- Stored data:
Start of Block

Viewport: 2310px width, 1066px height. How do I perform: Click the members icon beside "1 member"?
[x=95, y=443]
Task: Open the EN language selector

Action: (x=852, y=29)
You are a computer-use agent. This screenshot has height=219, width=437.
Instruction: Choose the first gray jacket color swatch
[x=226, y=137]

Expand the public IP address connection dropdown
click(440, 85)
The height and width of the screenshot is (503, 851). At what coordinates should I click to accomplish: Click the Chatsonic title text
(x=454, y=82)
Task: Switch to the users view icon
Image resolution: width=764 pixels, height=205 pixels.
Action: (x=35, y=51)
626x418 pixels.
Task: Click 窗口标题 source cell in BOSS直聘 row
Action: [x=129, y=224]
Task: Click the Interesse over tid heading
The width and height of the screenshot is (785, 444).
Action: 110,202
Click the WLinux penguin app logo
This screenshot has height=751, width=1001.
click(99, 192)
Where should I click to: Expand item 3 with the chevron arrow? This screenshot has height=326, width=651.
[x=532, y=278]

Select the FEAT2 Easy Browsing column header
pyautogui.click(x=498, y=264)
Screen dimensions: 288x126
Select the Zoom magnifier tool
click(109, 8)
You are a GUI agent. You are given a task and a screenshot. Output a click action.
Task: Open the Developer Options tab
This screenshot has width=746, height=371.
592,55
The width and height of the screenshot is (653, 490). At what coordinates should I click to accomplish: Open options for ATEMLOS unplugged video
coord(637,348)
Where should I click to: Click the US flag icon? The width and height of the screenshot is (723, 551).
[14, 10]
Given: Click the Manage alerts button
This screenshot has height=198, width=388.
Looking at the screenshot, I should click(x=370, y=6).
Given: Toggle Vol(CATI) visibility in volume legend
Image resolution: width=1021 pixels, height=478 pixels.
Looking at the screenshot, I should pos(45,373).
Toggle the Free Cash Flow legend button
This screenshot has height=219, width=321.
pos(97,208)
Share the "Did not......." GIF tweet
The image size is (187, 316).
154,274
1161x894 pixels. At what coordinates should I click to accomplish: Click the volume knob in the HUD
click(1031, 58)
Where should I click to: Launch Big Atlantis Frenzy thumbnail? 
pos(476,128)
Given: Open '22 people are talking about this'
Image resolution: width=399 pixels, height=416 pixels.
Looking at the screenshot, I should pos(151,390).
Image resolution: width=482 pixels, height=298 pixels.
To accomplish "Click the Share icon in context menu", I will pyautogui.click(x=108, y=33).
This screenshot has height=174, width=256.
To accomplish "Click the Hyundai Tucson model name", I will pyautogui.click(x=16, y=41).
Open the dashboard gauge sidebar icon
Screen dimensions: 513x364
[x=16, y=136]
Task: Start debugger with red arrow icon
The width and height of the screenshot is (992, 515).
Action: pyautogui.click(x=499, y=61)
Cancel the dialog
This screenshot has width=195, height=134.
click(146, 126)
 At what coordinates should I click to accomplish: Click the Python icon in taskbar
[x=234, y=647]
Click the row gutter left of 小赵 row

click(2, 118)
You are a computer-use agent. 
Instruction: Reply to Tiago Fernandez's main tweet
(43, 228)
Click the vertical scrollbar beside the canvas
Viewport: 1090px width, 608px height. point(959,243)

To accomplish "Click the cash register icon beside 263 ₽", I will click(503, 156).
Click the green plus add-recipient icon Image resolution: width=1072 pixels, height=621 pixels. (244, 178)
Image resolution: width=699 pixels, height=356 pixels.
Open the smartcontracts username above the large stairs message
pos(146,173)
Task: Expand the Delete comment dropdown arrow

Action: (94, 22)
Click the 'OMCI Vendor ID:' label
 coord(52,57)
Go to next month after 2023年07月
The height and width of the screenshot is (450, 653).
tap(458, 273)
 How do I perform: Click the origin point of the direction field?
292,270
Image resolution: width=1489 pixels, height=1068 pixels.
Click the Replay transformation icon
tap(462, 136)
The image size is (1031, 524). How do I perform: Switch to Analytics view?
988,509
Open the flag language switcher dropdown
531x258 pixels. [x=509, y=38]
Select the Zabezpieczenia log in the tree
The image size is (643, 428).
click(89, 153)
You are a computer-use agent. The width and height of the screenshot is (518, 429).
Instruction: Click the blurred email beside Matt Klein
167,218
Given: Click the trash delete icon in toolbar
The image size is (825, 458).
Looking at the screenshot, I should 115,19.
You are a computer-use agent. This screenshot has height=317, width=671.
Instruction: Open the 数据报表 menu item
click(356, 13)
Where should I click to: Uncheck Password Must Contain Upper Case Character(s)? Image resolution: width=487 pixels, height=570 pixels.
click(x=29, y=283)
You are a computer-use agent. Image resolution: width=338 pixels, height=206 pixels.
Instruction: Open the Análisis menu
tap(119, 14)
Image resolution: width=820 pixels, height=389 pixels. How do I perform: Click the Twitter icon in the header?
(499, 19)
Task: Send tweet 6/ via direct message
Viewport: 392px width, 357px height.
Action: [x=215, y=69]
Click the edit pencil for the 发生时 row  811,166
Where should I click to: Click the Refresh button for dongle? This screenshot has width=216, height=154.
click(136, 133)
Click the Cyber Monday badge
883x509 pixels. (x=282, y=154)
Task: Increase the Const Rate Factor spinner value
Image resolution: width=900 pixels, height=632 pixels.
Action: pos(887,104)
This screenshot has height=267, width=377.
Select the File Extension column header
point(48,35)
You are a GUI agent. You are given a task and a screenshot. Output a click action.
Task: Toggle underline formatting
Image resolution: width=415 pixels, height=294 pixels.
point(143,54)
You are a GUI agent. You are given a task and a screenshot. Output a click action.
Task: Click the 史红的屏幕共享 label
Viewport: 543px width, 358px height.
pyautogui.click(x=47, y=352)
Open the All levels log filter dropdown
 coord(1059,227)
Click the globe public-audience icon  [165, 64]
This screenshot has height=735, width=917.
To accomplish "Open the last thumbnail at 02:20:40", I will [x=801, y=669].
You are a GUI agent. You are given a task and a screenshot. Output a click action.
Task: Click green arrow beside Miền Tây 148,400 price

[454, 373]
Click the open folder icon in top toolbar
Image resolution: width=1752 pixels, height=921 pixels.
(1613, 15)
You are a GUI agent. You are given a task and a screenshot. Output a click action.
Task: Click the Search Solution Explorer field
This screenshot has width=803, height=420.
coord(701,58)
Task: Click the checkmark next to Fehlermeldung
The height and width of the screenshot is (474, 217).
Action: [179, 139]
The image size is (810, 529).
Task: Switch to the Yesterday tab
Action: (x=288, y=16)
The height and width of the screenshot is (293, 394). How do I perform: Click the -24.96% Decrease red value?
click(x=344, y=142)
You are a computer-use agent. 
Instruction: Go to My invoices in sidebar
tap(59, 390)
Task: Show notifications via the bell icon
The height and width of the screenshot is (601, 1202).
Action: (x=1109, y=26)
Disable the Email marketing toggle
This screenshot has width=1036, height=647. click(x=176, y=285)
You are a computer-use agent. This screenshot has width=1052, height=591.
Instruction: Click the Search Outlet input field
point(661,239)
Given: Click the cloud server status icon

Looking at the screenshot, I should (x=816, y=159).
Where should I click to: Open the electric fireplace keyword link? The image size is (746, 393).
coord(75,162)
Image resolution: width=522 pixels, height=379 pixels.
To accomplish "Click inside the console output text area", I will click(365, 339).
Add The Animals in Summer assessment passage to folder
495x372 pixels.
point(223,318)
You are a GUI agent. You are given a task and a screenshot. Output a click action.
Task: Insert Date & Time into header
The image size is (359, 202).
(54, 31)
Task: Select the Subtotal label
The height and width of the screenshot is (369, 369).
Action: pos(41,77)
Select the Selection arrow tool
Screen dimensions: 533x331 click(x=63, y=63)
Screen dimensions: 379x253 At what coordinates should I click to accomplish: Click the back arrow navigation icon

End of Block

Would you repeat each of the lines above exactly?

Viewport: 2310px width, 1066px height. How do I perform: Click the members icon beside "1 member"?
[x=95, y=443]
Task: Open the EN language selector

Action: (x=852, y=29)
You are a computer-use agent. This screenshot has height=219, width=437.
Instruction: Choose the first gray jacket color swatch
[x=226, y=137]

Expand the public IP address connection dropdown
click(440, 85)
The height and width of the screenshot is (503, 851). At what coordinates should I click to accomplish: Click the Chatsonic title text
(x=454, y=82)
Task: Switch to the users view icon
Image resolution: width=764 pixels, height=205 pixels.
Action: (x=35, y=51)
626x418 pixels.
Task: Click 窗口标题 source cell in BOSS直聘 row
Action: [x=129, y=224]
Task: Click the Interesse over tid heading
The width and height of the screenshot is (785, 444).
Action: 110,202
Click the WLinux penguin app logo
This screenshot has height=751, width=1001.
click(99, 192)
Where should I click to: Expand item 3 with the chevron arrow? This screenshot has height=326, width=651.
[x=532, y=278]

Select the FEAT2 Easy Browsing column header
pyautogui.click(x=498, y=264)
Screen dimensions: 288x126
Select the Zoom magnifier tool
click(109, 8)
You are a GUI agent. You are given a task and a screenshot. Output a click action.
Task: Open the Developer Options tab
This screenshot has width=746, height=371.
592,55
The width and height of the screenshot is (653, 490). At what coordinates should I click to accomplish: Open options for ATEMLOS unplugged video
coord(637,348)
Where should I click to: Click the US flag icon? The width and height of the screenshot is (723, 551).
[14, 10]
Given: Click the Manage alerts button
This screenshot has height=198, width=388.
Looking at the screenshot, I should click(x=370, y=6).
Given: Toggle Vol(CATI) visibility in volume legend
Image resolution: width=1021 pixels, height=478 pixels.
Looking at the screenshot, I should pos(45,373).
Toggle the Free Cash Flow legend button
This screenshot has height=219, width=321.
pos(97,208)
Share the "Did not......." GIF tweet
The image size is (187, 316).
154,274
1161x894 pixels. At what coordinates should I click to accomplish: Click the volume knob in the HUD
click(1031, 58)
Where should I click to: Launch Big Atlantis Frenzy thumbnail? 
pos(476,128)
Given: Open '22 people are talking about this'
Image resolution: width=399 pixels, height=416 pixels.
Looking at the screenshot, I should pos(151,390).
Image resolution: width=482 pixels, height=298 pixels.
To accomplish "Click the Share icon in context menu", I will pyautogui.click(x=108, y=33).
This screenshot has height=174, width=256.
To accomplish "Click the Hyundai Tucson model name", I will pyautogui.click(x=16, y=41).
Open the dashboard gauge sidebar icon
Screen dimensions: 513x364
[x=16, y=136]
Task: Start debugger with red arrow icon
The width and height of the screenshot is (992, 515).
Action: pyautogui.click(x=499, y=61)
Cancel the dialog
This screenshot has width=195, height=134.
click(146, 126)
 At what coordinates should I click to accomplish: Click the Python icon in taskbar
[x=234, y=647]
Click the row gutter left of 小赵 row

click(2, 118)
You are a computer-use agent. 
Instruction: Reply to Tiago Fernandez's main tweet
(43, 228)
Click the vertical scrollbar beside the canvas
Viewport: 1090px width, 608px height. point(959,243)

To accomplish "Click the cash register icon beside 263 ₽", I will click(503, 156).
Click the green plus add-recipient icon Image resolution: width=1072 pixels, height=621 pixels. (244, 178)
Image resolution: width=699 pixels, height=356 pixels.
Open the smartcontracts username above the large stairs message
pos(146,173)
Task: Expand the Delete comment dropdown arrow

Action: (94, 22)
Click the 'OMCI Vendor ID:' label
 coord(52,57)
Go to next month after 2023年07月
The height and width of the screenshot is (450, 653).
tap(458, 273)
 How do I perform: Click the origin point of the direction field?
292,270
Image resolution: width=1489 pixels, height=1068 pixels.
Click the Replay transformation icon
tap(462, 136)
The image size is (1031, 524). How do I perform: Switch to Analytics view?
988,509
Open the flag language switcher dropdown
531x258 pixels. [x=509, y=38]
Select the Zabezpieczenia log in the tree
The image size is (643, 428).
click(89, 153)
You are a computer-use agent. The width and height of the screenshot is (518, 429).
Instruction: Click the blurred email beside Matt Klein
167,218
Given: Click the trash delete icon in toolbar
The image size is (825, 458).
Looking at the screenshot, I should 115,19.
You are a computer-use agent. This screenshot has height=317, width=671.
Instruction: Open the 数据报表 menu item
click(356, 13)
Where should I click to: Uncheck Password Must Contain Upper Case Character(s)? Image resolution: width=487 pixels, height=570 pixels.
click(x=29, y=283)
You are a computer-use agent. Image resolution: width=338 pixels, height=206 pixels.
Instruction: Open the Análisis menu
tap(119, 14)
Image resolution: width=820 pixels, height=389 pixels. How do I perform: Click the Twitter icon in the header?
(499, 19)
Task: Send tweet 6/ via direct message
Viewport: 392px width, 357px height.
Action: [x=215, y=69]
Click the edit pencil for the 发生时 row  811,166
Where should I click to: Click the Refresh button for dongle? This screenshot has width=216, height=154.
click(136, 133)
Click the Cyber Monday badge
883x509 pixels. (x=282, y=154)
Task: Increase the Const Rate Factor spinner value
Image resolution: width=900 pixels, height=632 pixels.
Action: pos(887,104)
This screenshot has height=267, width=377.
Select the File Extension column header
point(48,35)
You are a GUI agent. You are given a task and a screenshot. Output a click action.
Task: Toggle underline formatting
Image resolution: width=415 pixels, height=294 pixels.
point(143,54)
You are a GUI agent. You are given a task and a screenshot. Output a click action.
Task: Click the 史红的屏幕共享 label
Viewport: 543px width, 358px height.
pyautogui.click(x=47, y=352)
Open the All levels log filter dropdown
 coord(1059,227)
Click the globe public-audience icon  [165, 64]
This screenshot has height=735, width=917.
To accomplish "Open the last thumbnail at 02:20:40", I will [x=801, y=669].
You are a GUI agent. You are given a task and a screenshot. Output a click action.
Task: Click green arrow beside Miền Tây 148,400 price

[454, 373]
Click the open folder icon in top toolbar
Image resolution: width=1752 pixels, height=921 pixels.
(1613, 15)
You are a GUI agent. You are given a task and a screenshot. Output a click action.
Task: Click the Search Solution Explorer field
This screenshot has width=803, height=420.
coord(701,58)
Task: Click the checkmark next to Fehlermeldung
The height and width of the screenshot is (474, 217).
Action: [179, 139]
The image size is (810, 529).
Task: Switch to the Yesterday tab
Action: (x=288, y=16)
The height and width of the screenshot is (293, 394). How do I perform: Click the -24.96% Decrease red value?
click(x=344, y=142)
You are a computer-use agent. 
Instruction: Go to My invoices in sidebar
tap(59, 390)
Task: Show notifications via the bell icon
The height and width of the screenshot is (601, 1202).
Action: (x=1109, y=26)
Disable the Email marketing toggle
This screenshot has width=1036, height=647. click(x=176, y=285)
You are a computer-use agent. This screenshot has width=1052, height=591.
Instruction: Click the Search Outlet input field
point(661,239)
Given: Click the cloud server status icon

Looking at the screenshot, I should (x=816, y=159).
Where should I click to: Open the electric fireplace keyword link? The image size is (746, 393).
coord(75,162)
Image resolution: width=522 pixels, height=379 pixels.
To accomplish "Click inside the console output text area", I will click(365, 339).
Add The Animals in Summer assessment passage to folder
495x372 pixels.
point(223,318)
You are a GUI agent. You are given a task and a screenshot. Output a click action.
Task: Insert Date & Time into header
The image size is (359, 202).
(54, 31)
Task: Select the Subtotal label
The height and width of the screenshot is (369, 369).
Action: pos(41,77)
Select the Selection arrow tool
Screen dimensions: 533x331 click(x=63, y=63)
Screen dimensions: 379x253 At what coordinates should I click to accomplish: Click the back arrow navigation icon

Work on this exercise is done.